Friday, February 23, 2007

O cordão está pesado

("the belt is heavy")

Over the past few months, I've been wrestling with myself on several levels, mostly due to changes within the academy's structure, especially in regards to class attendance. At my current level, amarelo escuro (dark yellow), there are many more levels to go before attaining any level of authority, which is not to say that a 6th level belt is anything to sneeze at. I realize that it wasn't earned overnight, but I have to do certain things in order to maintain my level.

Separating knowledge and feeling becomes fundamental at this point. One class, I bore witness to a younger student having difficulty executing matelo de angola (kick launched from the front leg in a crouched defensive position known as esquiva de frente). In frustration, he punched a wall. I came up to him, asked him to relax, and pointed to my belt, saying, "I didn't get this overnight."

In some respects, his frustration mirrors my own, which is something I realize. Capoeira is an incredibly solid metaphor for life in general. Within my own rank, executing basic movements is not a problem due to muscle memory. This is based on the principle that through repetitive movements, complex body movements no longer require conscious thought in order to do them.

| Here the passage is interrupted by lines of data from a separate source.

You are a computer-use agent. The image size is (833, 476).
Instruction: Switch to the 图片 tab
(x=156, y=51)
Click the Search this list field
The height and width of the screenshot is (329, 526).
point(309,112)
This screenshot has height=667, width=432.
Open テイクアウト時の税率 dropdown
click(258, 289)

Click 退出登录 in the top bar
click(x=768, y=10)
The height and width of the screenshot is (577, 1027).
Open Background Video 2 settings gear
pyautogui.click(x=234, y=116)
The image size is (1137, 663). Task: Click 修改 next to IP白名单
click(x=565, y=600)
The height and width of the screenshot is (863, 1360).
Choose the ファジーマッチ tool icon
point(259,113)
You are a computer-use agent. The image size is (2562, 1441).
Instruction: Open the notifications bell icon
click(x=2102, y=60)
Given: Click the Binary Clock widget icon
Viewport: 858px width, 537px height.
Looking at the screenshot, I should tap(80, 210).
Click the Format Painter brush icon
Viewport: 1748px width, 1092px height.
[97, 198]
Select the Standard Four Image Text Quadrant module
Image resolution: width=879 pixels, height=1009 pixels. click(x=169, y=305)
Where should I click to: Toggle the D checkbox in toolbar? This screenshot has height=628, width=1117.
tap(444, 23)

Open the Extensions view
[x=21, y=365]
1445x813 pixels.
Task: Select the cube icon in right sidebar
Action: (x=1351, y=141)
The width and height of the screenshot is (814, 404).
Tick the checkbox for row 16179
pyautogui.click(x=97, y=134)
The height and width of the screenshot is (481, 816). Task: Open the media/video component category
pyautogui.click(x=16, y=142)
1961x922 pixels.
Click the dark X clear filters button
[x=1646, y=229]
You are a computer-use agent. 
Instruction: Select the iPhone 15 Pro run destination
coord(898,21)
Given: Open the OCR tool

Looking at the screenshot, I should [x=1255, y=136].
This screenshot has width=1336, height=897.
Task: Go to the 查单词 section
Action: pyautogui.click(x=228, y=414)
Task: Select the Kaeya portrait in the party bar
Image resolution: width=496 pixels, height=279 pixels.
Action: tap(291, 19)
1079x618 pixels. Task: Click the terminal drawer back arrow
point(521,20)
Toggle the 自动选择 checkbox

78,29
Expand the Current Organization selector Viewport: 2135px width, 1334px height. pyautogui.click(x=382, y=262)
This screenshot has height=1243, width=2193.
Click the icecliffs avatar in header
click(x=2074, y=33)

This is why it is important to practice movements to the point that they are second nature, so that when one is in the roda, one is able to pull out an appropriate movement without having to dig through the library, as it were.

But, more on my frustration. As nothing in life is static, so is the enrollment. As a result, there are times when despite my level, I end up being the top ranked student in any given session. This is a lot of responsibility, as this student will often be the one used as an example. Also, considering the closer proximity in rank between a novice student and an advanced student (rather than an instructor), the advanced student will be more likely approached.

This is where I lack the appropriate "muscle memory" (read: experience) to act accordingly, but am working on changing. It is important to do so, as the situation is not necessarily going to improve in the near future, as I rise up the ranks and the dynamics between students change (new students come, old students leave).

The solution to simply train more is a tempting one, as it's the simplest solution, although not necessarily the brightest one. Given my age, my body no longer heals as fast as it used to, so aches and strains require a certain amount of time to heal. But, it is also tempting because of the addictive adrenaline and endorphine rush I get during and after a class.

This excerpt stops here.